* Task list *
- A) In the bubbler discussion, pull out everything from "Now for the" down to "liquid water occupies." and copy it word for word.
- B) Pick up the bubbler discussion right after its last sentence and keep it going.
[Start Excerpt]
I was curious if instead of a drip system to feed water into the charcoal unit one could use a bubbler? I know bubblers have been talked about before in terms of oil bath filtration and that they simply add too much drag to the system, however if you’ve ever made a mock up bubbler full of water and tried sucking through it there is basically no resistance or so it seems. I’m curious if this system would work at all. It’s entirely possible it may add some water but not enough for what we are looking for. Just a thought that crossed my mind and I was wondering if anybody here has possibly tried it and could share their results. I’ll post a picture below which is not mine but perfectly describes what I mean. Ignore the air intake adjustment in the photo, as I said this is not my picture I just found it online.
Hi Justin,
Water vapor is a gas. Steam is the same thing. Humidity is how we describe the amount of water vapor in the air. Relative humidity is the measurement of water vapor in the air at a given air temp and pressure. So let’s look at the bubbler from a relative humidity point of view. If all things worked fine, the bubbler would provide 100% relative humidity, at it’s outlet. In my case, on an island in the middle of the largest freshwater lake in the world, our relative humidity is always up near the max. So a bubbler, wouldn’t really help much compared to the cost of doing the setup.
Now for the interesting part. Compare the space taken up by equal amounts of steam and liquid water. Steam occupies 1600 times the space that the same amount liquid water occupies.
[End Excerpt]
[Start Extracted records]
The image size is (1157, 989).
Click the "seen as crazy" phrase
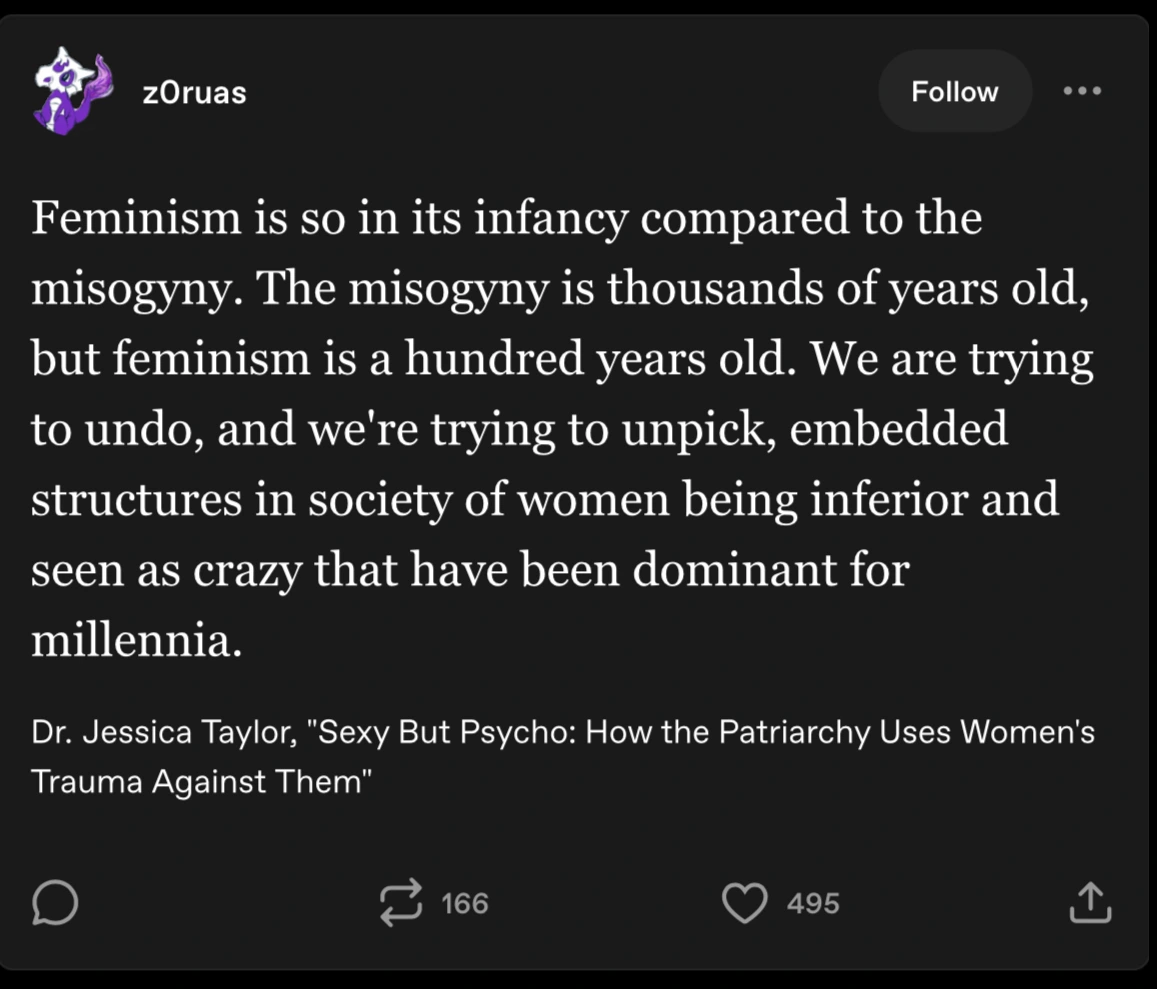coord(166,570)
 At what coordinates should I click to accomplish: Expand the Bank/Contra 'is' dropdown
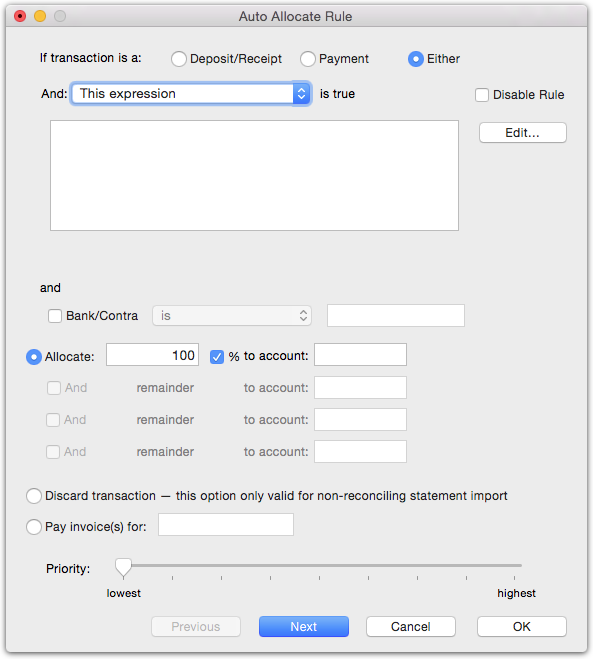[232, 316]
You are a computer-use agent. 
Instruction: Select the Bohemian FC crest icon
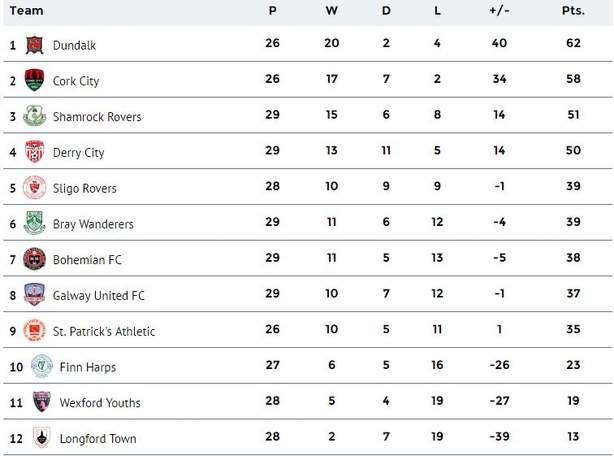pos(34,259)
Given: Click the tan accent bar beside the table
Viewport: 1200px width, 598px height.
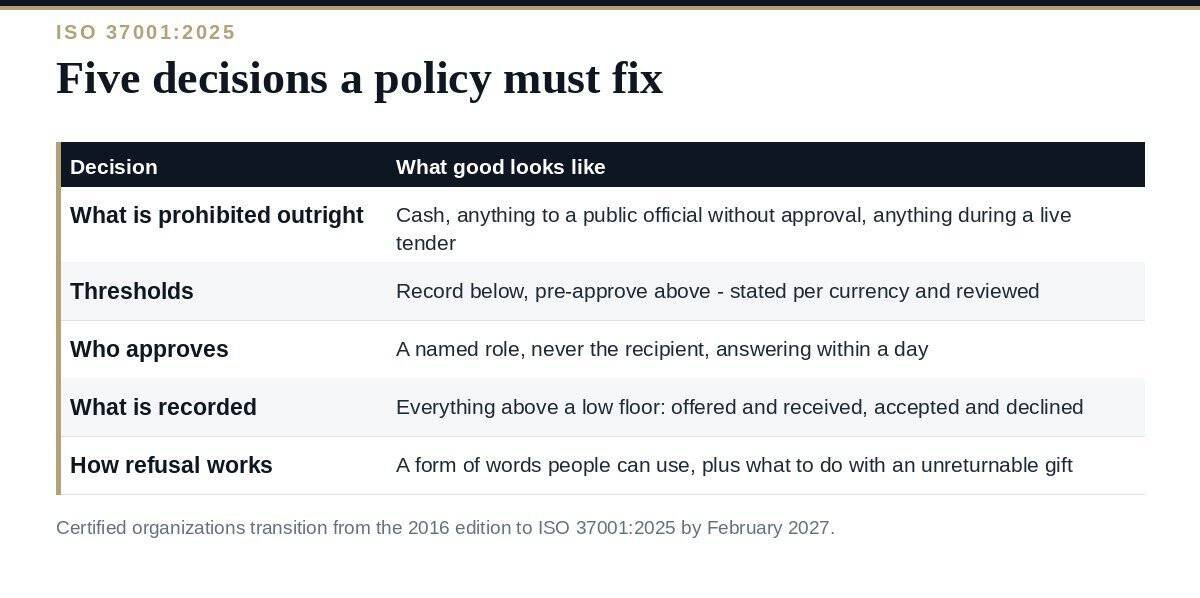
[End Extracted records]
* Outputs for the tasks *
- A)
Now for the interesting part. Compare the space taken up by equal amounts of steam and liquid water. Steam occupies 1600 times the space that the same amount liquid water occupies.

- B)
So dripping in liquid water is a fantastic deal compared to humid air. We need a lot of oxygen from the air to make the heat to crack water (whether in steam or liquid form. By not displacing the oxygen in the air with water vapor, we can get more heat. More heat means more water can be cracked, and more H2 and CO are made, and the peak internal temp is lowered.
Okay makes sense. So what about in an area like mine where we see 30% at best, would a bubbler then be beneficial? Then after the bubbler install one could work on a drip system as well? I’ve read a lot about people having trouble with there drip systems where they will set it up perfect but they check it part way through a run to find the drips have slowed or increased unwantedly. A bubbler may be an easy way to achieve 100% humidity and then you theoretically wouldn’t need to drip as much water afterwards, after all a bubbler is just a jar or container with two pipes.
The other thing with the bubbler is maybe it would act similar to a water injection system where it cools in the incoming air allowing it to take up less space and therefore more oxygen concentration entering the gasifier?
Sorry for all the replies, but I was also thinking that vaporizing the water before it enters the gasifier may allowed for it to be easier cracked, due to the small and consistent size of the droplets, vs the possibility of larger than wanted droplets entering the gasifier and cooling spots at times and therefore not allowing them to crack?
I feel like a water drip is the most simple way to run the system. Only other way that could work mechanically would be to make a carburetor for the water to make the droplets smaller. The output gas isn’t really hot enough to boil water, I can touch the flex pipe that runs to my filter on my truck’s updraft charcoal unit.
The other advantage of drip is if you have a flute nozzle the excess water will just run out the side and not overcool the reaction.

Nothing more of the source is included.